Yoram Lustig, Responsabile delle Soluzioni Multi-Asset, EMEA, T. Rowe Price, spiega che nei 10 anni successivi alla crisi finanziaria, i titoli growth - in particolare quelli del settore tecnologico - hanno superato di gran lunga quelli value. Ma il dibattito su quale sia lo stile di investimento che offre i migliori rendimenti sul lungo termine è lungi dall’essere chiuso. I titoli growth hanno tratto sostegno da un certo numero di fattori specifici all’attuale ciclo economico. Quando il mercato cambierà, gli investitori dovranno essere preparati a un potenziale ritorno alla ribalta dei titoli value.

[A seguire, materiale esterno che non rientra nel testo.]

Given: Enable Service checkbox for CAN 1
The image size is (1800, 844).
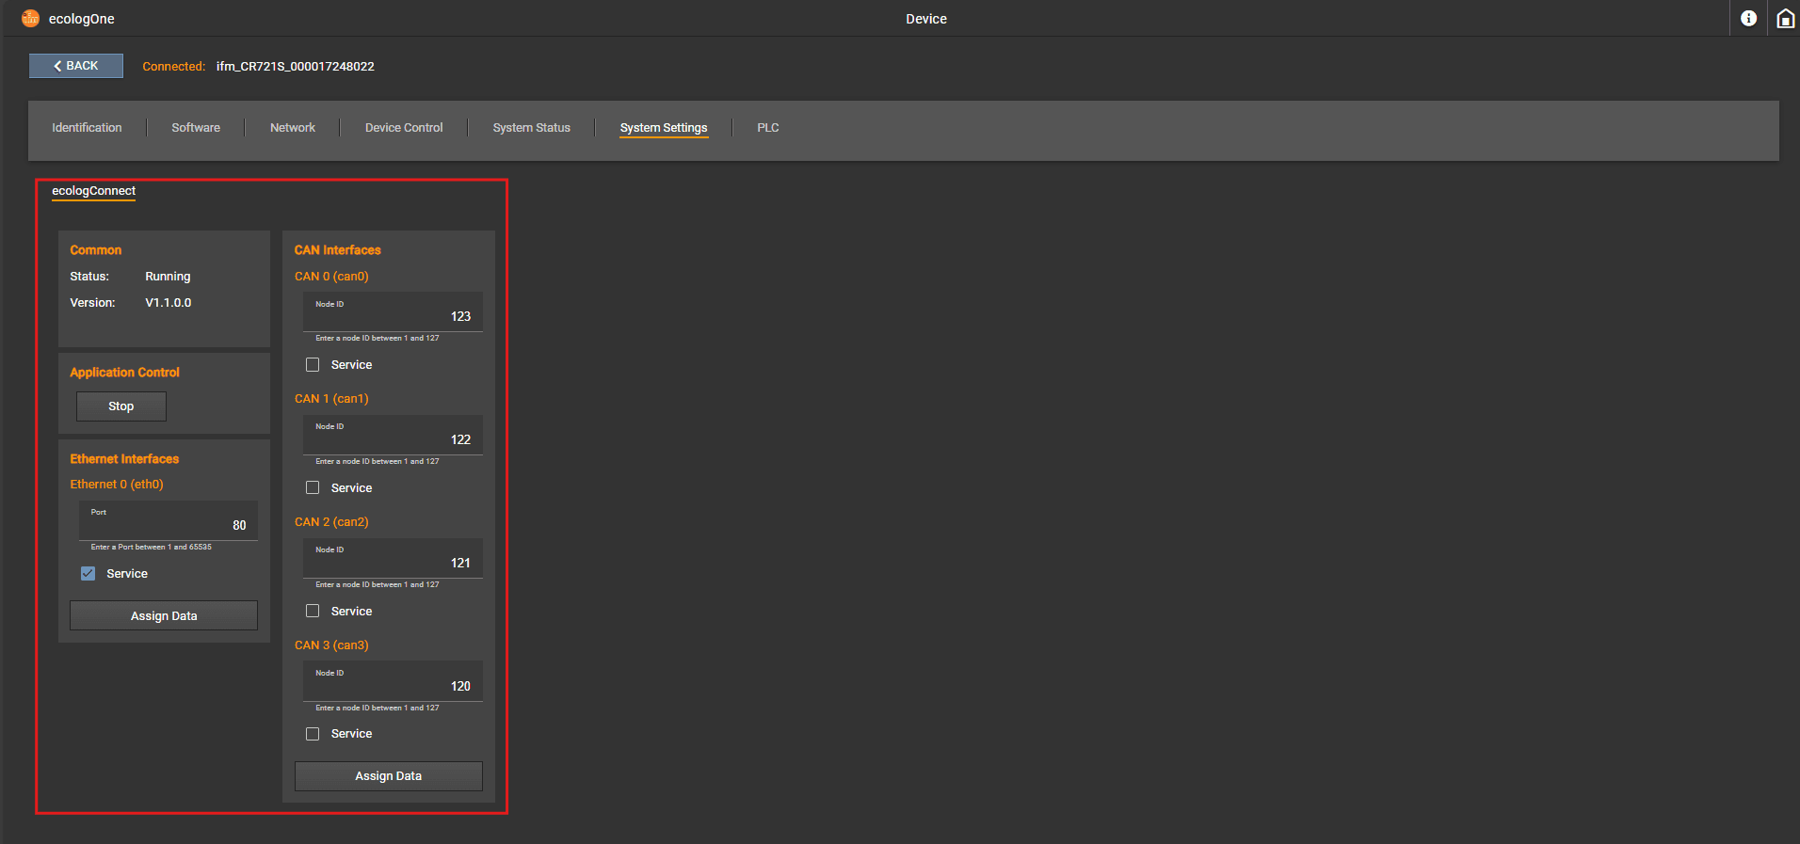Looking at the screenshot, I should point(313,488).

In teoria, sul lungo termine, l’investimento orientato al valore dovrebbe produrre migliori risultati rispetto a quello orientato alla crescita. Se da un lato ci si aspetta che i titoli growth crescano a un tasso superiore alla media rispetto al mercato, dall’altro quelli value appaiono interessanti su base relativa. Poiché vengono acquistati a un prezzo inferiore rispetto al valore intrinseco, l’idea è che tale prezzo finirà col convergere con il valore.

Questa è la teoria. In pratica, i titoli value hanno sottoperformato quelli growth dal 2007 - la fase rialzista più duratura mai registrata per i titoli growth - e hanno quindi perso attrattiva. A cosa è dovuto questo cambiamento? E cosa significa per gli investitori?

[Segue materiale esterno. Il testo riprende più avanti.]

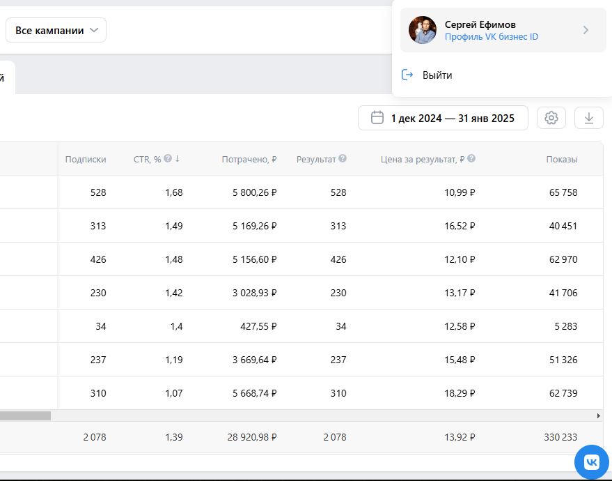Select Выйти in the account menu

pyautogui.click(x=437, y=75)
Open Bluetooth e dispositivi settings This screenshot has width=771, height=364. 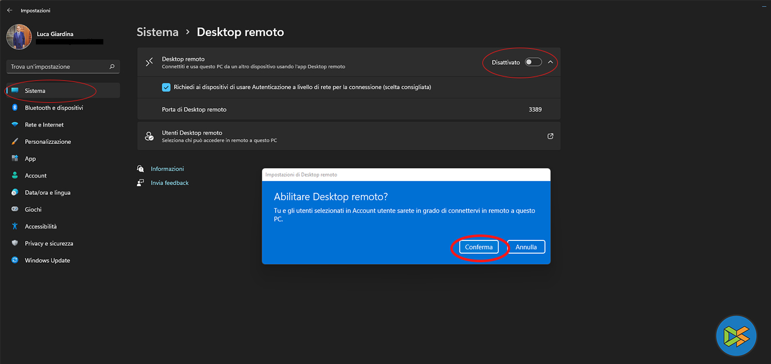coord(54,108)
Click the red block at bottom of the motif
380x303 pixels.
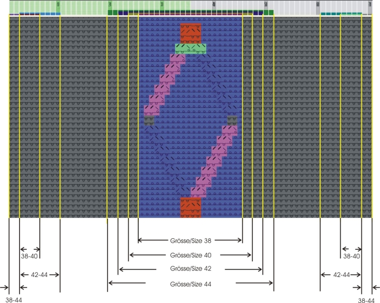(191, 207)
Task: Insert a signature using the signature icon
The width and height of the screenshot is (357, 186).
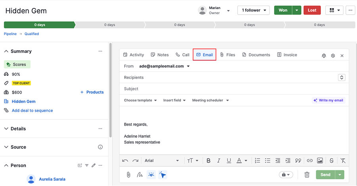Action: [140, 174]
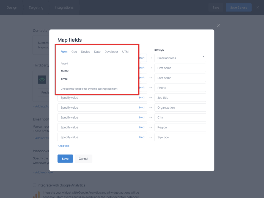The height and width of the screenshot is (198, 264).
Task: Enable Integrate with Google Analytics checkbox
Action: [x=35, y=185]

QUANDO I TITOLI VALUE PERDONO VALORE

Come per qualsiasi altro investimento, le valutazioni dei titoli value e growth attraversano dei cicli - spiega Yoram Lustig -. Una misura della valutazione dei titoli sono i rapporti prezzo/utili (P/E). Tipicamente il rapporto P/E dei titoli growth è più elevato rispetto a quello dei titoli value e ciò non è sorprendente dato che una delle definizioni di questi ultimi è di avere dei rapporti P/E relativamente bassi. Tuttavia, nel 2008 il rapporto P/E dei titoli value ha superato quello dei titoli growth.